Species of gastropod

Auriculella perversa is a species of tropical air-breathing land snails, terrestrial pulmonate gastropod mollusks.

==Description==
The length of the shell attains 4.5 mm, its diameter 3 mm.

(Original description) The shell is minutely perforate and sinistral (left-handed), featuring a broadly ovate shape. It is thin, slightly translucent, and a uniform dark chestnut color. Under a lens, the surface reveals minute striations that follow the lines of growth. The spire is conic with an obtuse summit and a minute, pale apex. The suture is deeply impressed and narrowly margined. There are 5 1/2 convex whorls, the last of which is ventricose and becomes saccate at the base.

The aperture is slightly oblique, diagonal, and irregularly ovate. Deep within, the columella possesses a minute fold; when viewed under a lens, a second fold appears near the outer margin, extending toward the inner margin of the lip at the base. The lip is relatively thin and expanded, with a curved outer margin. The columellar margin is reflexed over the minute, subcircular umbilicus, and both margins are united by a thin, transparent callus.

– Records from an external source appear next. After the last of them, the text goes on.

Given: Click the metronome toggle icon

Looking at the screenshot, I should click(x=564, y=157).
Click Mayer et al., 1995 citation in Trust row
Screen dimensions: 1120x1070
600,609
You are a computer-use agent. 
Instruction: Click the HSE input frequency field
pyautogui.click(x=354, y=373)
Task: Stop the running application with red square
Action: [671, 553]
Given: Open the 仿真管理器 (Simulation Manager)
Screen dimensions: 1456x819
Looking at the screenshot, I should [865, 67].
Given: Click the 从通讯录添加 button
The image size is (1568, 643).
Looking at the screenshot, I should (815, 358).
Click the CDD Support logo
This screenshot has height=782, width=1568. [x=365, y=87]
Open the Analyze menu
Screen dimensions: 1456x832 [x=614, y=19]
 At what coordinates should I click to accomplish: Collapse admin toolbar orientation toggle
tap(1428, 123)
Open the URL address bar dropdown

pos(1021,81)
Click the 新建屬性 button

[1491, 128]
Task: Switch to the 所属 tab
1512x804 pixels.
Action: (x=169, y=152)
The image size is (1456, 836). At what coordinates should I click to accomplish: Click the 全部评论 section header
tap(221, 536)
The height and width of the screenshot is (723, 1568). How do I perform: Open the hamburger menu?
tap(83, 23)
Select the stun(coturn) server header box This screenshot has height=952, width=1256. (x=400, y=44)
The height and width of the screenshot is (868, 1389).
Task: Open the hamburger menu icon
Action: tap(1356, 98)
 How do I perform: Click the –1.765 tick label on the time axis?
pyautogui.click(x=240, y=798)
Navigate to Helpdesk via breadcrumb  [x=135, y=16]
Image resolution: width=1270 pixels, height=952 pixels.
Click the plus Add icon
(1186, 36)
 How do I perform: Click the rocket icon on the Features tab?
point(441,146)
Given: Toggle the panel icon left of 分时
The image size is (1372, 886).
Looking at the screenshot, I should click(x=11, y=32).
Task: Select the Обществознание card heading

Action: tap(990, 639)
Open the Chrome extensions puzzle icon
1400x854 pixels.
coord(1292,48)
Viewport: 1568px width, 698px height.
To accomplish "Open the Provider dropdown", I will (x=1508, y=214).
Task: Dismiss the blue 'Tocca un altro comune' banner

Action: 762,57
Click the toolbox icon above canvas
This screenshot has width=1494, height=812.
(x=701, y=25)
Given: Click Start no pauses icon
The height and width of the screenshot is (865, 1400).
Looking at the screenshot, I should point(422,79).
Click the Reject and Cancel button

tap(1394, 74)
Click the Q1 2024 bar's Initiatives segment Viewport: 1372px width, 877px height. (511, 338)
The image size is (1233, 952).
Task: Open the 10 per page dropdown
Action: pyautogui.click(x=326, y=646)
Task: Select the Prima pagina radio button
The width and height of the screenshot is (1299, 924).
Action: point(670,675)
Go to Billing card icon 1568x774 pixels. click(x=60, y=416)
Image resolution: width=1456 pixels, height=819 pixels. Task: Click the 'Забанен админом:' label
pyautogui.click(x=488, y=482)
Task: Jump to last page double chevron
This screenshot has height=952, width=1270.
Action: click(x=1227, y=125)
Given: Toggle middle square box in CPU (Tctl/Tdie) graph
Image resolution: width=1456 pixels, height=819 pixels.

Reproductive system: The phallus retractor muscle is relatively short and attaches apically to a short, poorly defined epiphallus. The appendix is equal in length to the phallus and measures slightly over half the diameter of the phallus at its point of attachment. This appendix narrows abruptly at one-third of its length and remains narrow until it reaches its terminus. The phallus itself is broad, narrowing only slightly as it joins the short atrium. Finally, the vagina is notably short.

Radula and dentition: The radula features an irregular rachidian tooth flanked on either side by rastriform marginal teeth, which serves as a diagnostic trait for the family. Each tooth possesses a long, narrow base that expands gradually over three-quarters of its length. As the tooth reaches the final quarter of its length, it transitions into forward-curving cusps. There are three primary long cusps located at the mesocone, endocone, and ectocone positions; these are interspersed with two or more alternating larger and smaller intercalated cusps. On average, there are approximately $$127 teeth per row.

==Distribution==
This species is endemic to Oahu Island, (Hawaii).